Texto para leitura
Por Pedro Ekman e Bia
Barbosa*
Recentemente, a presidenta
Dilma Rousseff, pré-candidata à reeleição pelo PT, declarou que, se eleita,
enfrentará o debate acerca da regulação dos meios de comunicação. A afirmação
causou furor na mídia comercial, que não perde oportunidades para alimentar a
versão de que há um plano da esquerda para controlar a mídia e impedir críticas
ao governo. O candidato da oposição, Aécio Neves (PSDB), também se apressou a
reafirmar “o PT quer censurar a imprensa”.
Neste momento, quanto mais
confuso for o debate sobre o tema, menos resultados ele produzirá. Assim,
alguns veículos empenham-se em embaralhar as informações de forma sofisticada;
outros omitem do público informações relevantes sobre o tema; outros, ainda,
divulgam o dito pelo não dito. O esforço é um só: manter inalterada a atual
situação de concentração econômica e de ausência de diversidade e pluralidade
na mídia brasileira.
Tendo em vista esta
ostensiva operação para interditar um debate direto e transparente sobre a
regulação da mídia (ação corrente que, essa sim, caracteriza prática de
censura), vamos aos fatos, numa tentativa de desfazer o labirinto construído em
torno do assunto.
Em primeiro lugar, é preciso
lembrar que a radiodifusão é, assim como a energia, o transporte e a saúde, um
serviço público que, para ser prestado com base no interesse público, requer
regras para o seu funcionamento. No caso das emissoras de rádio e TV, a
existência dessas regras se mostra fundamental em função do impacto social que
têm as ações dos meios de comunicação de massa, espaço central para a
veiculação de informações, difusão de culturas, formação de valores e da
opinião pública.
Lembram os teóricos que a
necessidade ou não de regulação de qualquer setor e a intensidade e o formato
dessa regulação estão condicionadas justamente ao poder potencial que tal setor
tem para mudar as preferências da sociedade e dos governantes. Assim, quanto
maior o poder de um determinado setor e o desequilíbrio democrático provocado,
maiores a necessidade e a intensidade de regulação por parte do Estado.
Portanto, à medida que, ao
longo da história, crescem a presença e influência dos meios de comunicação de
massa sobre a sociedade, aumenta a necessidade de o Estado regular este poder.
Não para definir o que as emissoras podem ou não podem dizer, mas para garantir
condições mínimas de operação do serviço de forma a manter o interesse público
– e não o lucro das empresas – em primeiro lugar.
Vale lembrar também que,
além de um serviço público, a comunicação eletrônica representa um setor
econômico dos mais importantes do país. Assim como outros, precisa do
estabelecimento de regras econômicas para o seu funcionamento, de modo a coibir
a formação de oligopólios ou de um monopólio num setor estratégico para
qualquer nação.

O que fazer
1. Responda com base no texto sobre regulação da mídia:
(a) Quem reafirmou que "o PT quer censurar a imprensa"?
(b) A quais outros serviços públicos a radiodifusão é comparada?
(c) Segundo o texto, o que a regulação do Estado não pretende fazer?
2. Continue o texto sobre regulação da mídia a partir da última frase apresentada.
Os registros são um material à parte, independente do texto sobre regulação da mídia.

Dados fornecidos
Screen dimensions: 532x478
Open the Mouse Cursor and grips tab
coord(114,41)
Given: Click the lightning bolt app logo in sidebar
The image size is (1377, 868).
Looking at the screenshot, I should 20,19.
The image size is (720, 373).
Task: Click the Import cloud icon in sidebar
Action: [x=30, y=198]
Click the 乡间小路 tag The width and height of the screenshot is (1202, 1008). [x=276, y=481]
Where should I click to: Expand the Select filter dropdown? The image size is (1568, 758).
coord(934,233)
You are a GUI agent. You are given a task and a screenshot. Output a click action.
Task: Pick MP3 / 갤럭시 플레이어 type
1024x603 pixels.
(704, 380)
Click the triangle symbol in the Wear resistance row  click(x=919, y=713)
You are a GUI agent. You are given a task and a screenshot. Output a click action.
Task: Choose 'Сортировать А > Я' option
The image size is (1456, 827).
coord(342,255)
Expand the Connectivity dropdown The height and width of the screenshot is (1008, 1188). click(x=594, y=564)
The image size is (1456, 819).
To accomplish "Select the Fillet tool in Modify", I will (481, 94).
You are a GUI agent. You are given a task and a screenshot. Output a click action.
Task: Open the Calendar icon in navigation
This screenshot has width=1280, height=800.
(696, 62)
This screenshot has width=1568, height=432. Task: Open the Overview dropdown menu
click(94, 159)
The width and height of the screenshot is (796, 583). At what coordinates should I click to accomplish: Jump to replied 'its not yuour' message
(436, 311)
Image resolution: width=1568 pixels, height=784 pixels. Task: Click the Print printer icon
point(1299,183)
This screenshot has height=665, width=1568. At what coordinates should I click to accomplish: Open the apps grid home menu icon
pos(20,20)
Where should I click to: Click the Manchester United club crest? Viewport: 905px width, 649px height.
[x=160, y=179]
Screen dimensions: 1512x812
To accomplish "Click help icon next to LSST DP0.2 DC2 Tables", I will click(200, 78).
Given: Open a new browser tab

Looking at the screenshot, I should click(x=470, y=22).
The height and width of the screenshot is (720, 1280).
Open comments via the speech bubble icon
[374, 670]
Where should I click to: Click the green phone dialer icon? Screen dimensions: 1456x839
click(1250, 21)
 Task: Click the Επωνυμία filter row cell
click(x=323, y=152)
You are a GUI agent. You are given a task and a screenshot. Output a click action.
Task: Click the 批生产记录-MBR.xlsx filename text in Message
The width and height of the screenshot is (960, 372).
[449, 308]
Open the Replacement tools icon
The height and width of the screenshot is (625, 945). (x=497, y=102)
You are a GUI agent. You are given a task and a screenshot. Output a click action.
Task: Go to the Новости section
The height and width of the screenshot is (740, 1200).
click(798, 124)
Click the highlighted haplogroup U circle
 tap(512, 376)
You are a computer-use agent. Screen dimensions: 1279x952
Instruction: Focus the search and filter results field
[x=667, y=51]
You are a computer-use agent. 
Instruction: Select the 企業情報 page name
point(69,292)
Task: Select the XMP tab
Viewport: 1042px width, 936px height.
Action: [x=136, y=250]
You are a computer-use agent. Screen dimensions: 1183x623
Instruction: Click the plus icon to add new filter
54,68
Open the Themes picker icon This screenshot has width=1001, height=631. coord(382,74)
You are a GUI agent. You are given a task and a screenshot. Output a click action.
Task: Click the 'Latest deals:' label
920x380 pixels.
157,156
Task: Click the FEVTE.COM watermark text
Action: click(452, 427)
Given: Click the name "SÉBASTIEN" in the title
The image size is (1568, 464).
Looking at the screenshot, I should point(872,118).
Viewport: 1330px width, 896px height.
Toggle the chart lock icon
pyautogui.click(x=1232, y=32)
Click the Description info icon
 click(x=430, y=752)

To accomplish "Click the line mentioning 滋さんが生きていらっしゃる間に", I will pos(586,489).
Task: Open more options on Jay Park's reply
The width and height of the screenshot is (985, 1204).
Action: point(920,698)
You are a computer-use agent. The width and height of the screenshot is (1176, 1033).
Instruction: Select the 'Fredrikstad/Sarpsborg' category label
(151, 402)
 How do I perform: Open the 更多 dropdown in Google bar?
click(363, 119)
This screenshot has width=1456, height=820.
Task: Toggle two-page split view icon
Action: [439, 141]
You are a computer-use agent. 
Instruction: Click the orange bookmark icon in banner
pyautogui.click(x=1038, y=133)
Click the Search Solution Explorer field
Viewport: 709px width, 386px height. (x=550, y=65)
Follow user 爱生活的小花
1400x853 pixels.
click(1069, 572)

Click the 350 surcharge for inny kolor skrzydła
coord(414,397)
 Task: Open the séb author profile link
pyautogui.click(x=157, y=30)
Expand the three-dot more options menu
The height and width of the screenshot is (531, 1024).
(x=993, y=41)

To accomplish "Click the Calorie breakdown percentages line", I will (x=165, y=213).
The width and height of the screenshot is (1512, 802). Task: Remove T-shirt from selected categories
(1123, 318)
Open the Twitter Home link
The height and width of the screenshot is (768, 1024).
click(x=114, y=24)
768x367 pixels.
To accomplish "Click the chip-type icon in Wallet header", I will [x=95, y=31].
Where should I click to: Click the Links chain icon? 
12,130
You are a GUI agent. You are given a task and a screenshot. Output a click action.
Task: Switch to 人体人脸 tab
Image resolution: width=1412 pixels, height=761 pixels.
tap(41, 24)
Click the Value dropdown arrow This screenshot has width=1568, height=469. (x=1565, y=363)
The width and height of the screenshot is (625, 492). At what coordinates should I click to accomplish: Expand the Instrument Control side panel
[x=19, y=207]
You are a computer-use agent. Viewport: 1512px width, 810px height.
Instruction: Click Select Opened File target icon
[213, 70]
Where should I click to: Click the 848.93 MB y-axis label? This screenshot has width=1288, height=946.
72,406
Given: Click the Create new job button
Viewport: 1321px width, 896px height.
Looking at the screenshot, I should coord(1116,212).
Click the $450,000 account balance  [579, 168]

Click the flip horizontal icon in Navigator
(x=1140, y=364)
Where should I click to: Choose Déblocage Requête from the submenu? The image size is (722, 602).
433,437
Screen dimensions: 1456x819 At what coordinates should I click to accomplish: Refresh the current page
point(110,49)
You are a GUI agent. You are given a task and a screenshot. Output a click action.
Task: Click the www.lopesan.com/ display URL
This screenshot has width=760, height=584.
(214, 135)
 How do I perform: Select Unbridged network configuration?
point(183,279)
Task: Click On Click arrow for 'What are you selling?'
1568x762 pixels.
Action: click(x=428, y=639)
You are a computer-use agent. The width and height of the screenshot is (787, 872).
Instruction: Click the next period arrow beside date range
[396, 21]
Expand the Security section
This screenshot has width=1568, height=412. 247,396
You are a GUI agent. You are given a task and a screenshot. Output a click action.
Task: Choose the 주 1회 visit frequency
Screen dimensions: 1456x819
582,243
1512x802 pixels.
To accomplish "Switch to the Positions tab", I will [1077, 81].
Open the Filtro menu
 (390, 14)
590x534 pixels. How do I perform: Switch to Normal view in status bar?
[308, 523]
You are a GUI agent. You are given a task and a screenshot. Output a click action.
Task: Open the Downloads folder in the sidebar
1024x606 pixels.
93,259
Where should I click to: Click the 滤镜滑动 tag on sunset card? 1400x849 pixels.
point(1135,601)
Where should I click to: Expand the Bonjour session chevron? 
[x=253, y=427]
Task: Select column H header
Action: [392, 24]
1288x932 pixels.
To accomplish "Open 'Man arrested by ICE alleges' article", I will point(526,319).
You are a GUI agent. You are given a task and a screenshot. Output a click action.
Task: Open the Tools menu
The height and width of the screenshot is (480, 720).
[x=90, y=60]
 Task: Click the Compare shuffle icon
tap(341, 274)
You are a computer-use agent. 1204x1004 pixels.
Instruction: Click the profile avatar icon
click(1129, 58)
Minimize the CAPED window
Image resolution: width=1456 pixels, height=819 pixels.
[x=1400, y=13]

Respostas por tarefa
1.
(a) Aécio Neves (PSDB), candidato da oposição.
(b) À energia, ao transporte e à saúde.
(c) Definir o que as emissoras podem ou não podem dizer.

2.
Por fim, o simples
estabelecimento de uma regulação da radiodifusão não pode ser tachado de
cerceamento da liberdade de imprensa ou então de censura porque é isso o que
diz e pede a própria Constituição brasileira de 1988, ao estabelecer princípios
que devem ser respeitados pelos canais de rádio e TV.
No entanto, mais de vinte e
cinco anos após sua promulgação, nenhum artigo de seu capítulo V, que trata da
Comunicação Social, foi regulamentado, deixando um vazio regulatório no setor e
permitindo a consolidação de situações que contrariam os princípios ali
estabelecidos.
Os
efeitos da não regulamentação constitucional são evidentes:
O artigo 220, por exemplo,
define que não pode haver monopólio ou oligopólio na comunicação social
eletrônica. Hoje, no entanto, uma única emissora controla cerca de 70% do
mercado de TV aberta.
O artigo 221 define que a
produção regional e independente devem ser estimuladas. No entanto, 98% de toda
produção de TV no país é feita no eixo Rio-São Paulo pelas próprias emissoras
de radiodifusão, e não por produtoras independentes.
Já o artigo 223 define que o
sistema de comunicação no país deve respeitar a complementaridade entre os
setores de comunicação pública, privada e estatal. No entanto, a imensa maioria
do espectro de radiodifusão é ocupada por canais privados com fins lucrativos.
Ao mesmo tempo, as 5.000 rádios comunitárias autorizadas no país são proibidas
de operar com potência superior a 25 watts, enquanto uma única rádio comercial
privada chega a operar em potências superiores a 400.000 watts. Uma conta
simples revela o evidente desequilíbrio entre os setores.
Por fim, o artigo 54
determina que deputados e senadores não podem ser donos de concessionárias de
serviço público. No entanto, a família Sarney, os senadores Fernando Collor,
Agripino Maia e Edson Lobão Filho, entre tantos outros parlamentares, controlam
inúmeros canais em seus estados. Sem uma lei que regulamente tal artigo, ele –
como os demais da Constituição – torna-se letra morta e o poder político segue
promiscuamente ligado ao poder midiático.
Regular os meios de
comunicação de massa neste sentido está longe, portanto, de estabelecer
práticas de censura da mídia. Trata-se de uma exigência constitucional de
definir regras concretas para o funcionamento destes veículos no sentido de
atender aos objetivos definidos pela sociedade em sua carta maior.
Regular
a radiodifusão não é coisa de comunista
Outro mantra entoado pelos
oponentes da regulação da mídia é que esta seria uma tentativa de acabar com a
liberdade de imprensa e transformar o Brasil num país comunista. Nada mais
desinformado.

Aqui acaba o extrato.